TEKS BACAAN |
※ ※ ※

NURWAHYUNI
Di hari berbahagia itu ia sendirian.
Hari wisuda yang ceria. Wajah-wajah bagai kuntum mekar. Bau harum menyebar di sekitar. Tak terbayangkan hari itu, 21 September lalu, seorang wisudawan duduk merenung.
Perasaan sedih menggumpal saat melihat teman-temannya berfoto bersama keluarga.
Ia hanya bisa melihat mereka dengan takjub. Bersyukurlah mereka yang masih punya orang tua; ikut berbahagia bersama anaknya. "Mestinya hari itu aku bersama orang tua seperti mereka. Namun apa dayaku...", tulisnya di akun instagram.
Perempuan itu tersedak. Ia berusaha tersenyum namun air mata tak terbendung. Dari lokasi wisuda ia pulang menuju kesendirian; ke ceruk kuburan tempat orang tuanya dimakamkan. Hanya ia sendiri dan bunyi gesekan daun yang terdengar dari kejauhan.
Sebuah pertemuan tak tepermanai, pertemuan dengan kedua orang tuanya yang telah tiada. Ia bersimpuh: "Terima kasih almarhum bapak dan almarhumah ibu. Saya bangga menjadi anak kalian, aku membuktikan anak perempuanmu ini kuat". Ia duduk dan menatap makam orang tuanya dengan keyakinan ia tak bakal hidup sia-sia.

※ ※ ※

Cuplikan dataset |

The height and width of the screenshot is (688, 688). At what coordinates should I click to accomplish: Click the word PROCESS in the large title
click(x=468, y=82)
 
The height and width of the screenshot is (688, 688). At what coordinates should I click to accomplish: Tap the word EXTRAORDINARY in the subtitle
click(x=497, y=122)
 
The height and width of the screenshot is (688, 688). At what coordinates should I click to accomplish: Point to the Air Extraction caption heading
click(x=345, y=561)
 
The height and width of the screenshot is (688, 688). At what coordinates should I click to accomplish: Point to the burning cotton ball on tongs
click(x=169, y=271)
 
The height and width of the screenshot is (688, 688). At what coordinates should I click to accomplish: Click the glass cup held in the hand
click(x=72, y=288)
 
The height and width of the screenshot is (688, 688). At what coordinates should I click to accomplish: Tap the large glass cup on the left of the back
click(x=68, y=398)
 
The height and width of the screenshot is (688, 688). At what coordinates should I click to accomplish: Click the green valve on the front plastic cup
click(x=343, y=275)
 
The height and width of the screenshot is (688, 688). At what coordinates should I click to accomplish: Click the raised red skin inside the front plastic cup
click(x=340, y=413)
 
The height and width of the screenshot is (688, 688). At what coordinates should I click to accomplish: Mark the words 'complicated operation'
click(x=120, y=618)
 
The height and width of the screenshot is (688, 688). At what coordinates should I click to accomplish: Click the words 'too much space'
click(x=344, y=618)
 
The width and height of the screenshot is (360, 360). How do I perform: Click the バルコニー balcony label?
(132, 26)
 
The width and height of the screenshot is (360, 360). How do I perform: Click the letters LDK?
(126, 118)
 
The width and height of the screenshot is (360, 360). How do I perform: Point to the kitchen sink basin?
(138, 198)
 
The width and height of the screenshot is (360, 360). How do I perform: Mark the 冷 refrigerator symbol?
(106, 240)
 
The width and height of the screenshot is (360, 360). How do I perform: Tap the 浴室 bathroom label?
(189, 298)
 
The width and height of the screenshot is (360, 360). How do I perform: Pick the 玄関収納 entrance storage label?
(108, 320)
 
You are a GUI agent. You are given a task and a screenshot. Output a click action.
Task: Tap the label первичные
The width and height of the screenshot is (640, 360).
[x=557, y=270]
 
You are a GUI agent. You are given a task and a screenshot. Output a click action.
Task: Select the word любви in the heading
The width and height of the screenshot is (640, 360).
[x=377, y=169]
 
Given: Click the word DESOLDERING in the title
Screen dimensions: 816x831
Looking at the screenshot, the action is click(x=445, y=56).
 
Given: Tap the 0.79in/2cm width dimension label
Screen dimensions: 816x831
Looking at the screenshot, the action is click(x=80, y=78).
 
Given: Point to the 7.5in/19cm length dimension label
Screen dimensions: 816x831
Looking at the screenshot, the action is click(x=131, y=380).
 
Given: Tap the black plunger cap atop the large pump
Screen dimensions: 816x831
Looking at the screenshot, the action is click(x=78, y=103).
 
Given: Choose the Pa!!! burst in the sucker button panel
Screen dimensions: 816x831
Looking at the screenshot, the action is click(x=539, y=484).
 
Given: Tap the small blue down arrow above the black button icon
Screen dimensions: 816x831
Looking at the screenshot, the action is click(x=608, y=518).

※ ※ ※

TUGAS ANDA |
1. Jawablah pertanyaan berikut berdasarkan teks bacaan.
(a) Pada tanggal berapa hari wisuda itu berlangsung?
(b) Di mana ia menuliskan bahwa mestinya hari itu ia bersama orang tua?
(c) Ke mana ia pergi setelah meninggalkan lokasi wisuda?
2. Menurut teks bacaan, apa yang membuat wisudawan itu merasa sedih di hari wisudanya? Jelaskan dalam satu sampai tiga kalimat.
3. Salin dengan tepat seluruh bagian teks bacaan, mulai dari "Hari wisuda yang" sampai ke "berfoto bersama keluarga.".

JAWABAN LATIHAN |
1.
(a) Hari wisuda itu berlangsung pada 21 September.
(b) Ia menuliskannya di akun Instagram.
(c) Ia pergi ke kuburan tempat orang tuanya dimakamkan.

2. Ia merasa sedih saat melihat teman-temannya berfoto bersama keluarga. Ia merasa hari itu mestinya ia juga bersama orang tuanya, tetapi kedua orang tuanya telah tiada.

3.
Hari wisuda yang ceria. Wajah-wajah bagai kuntum mekar. Bau harum menyebar di sekitar. Tak terbayangkan hari itu, 21 September lalu, seorang wisudawan duduk merenung.
Perasaan sedih menggumpal saat melihat teman-temannya berfoto bersama keluarga.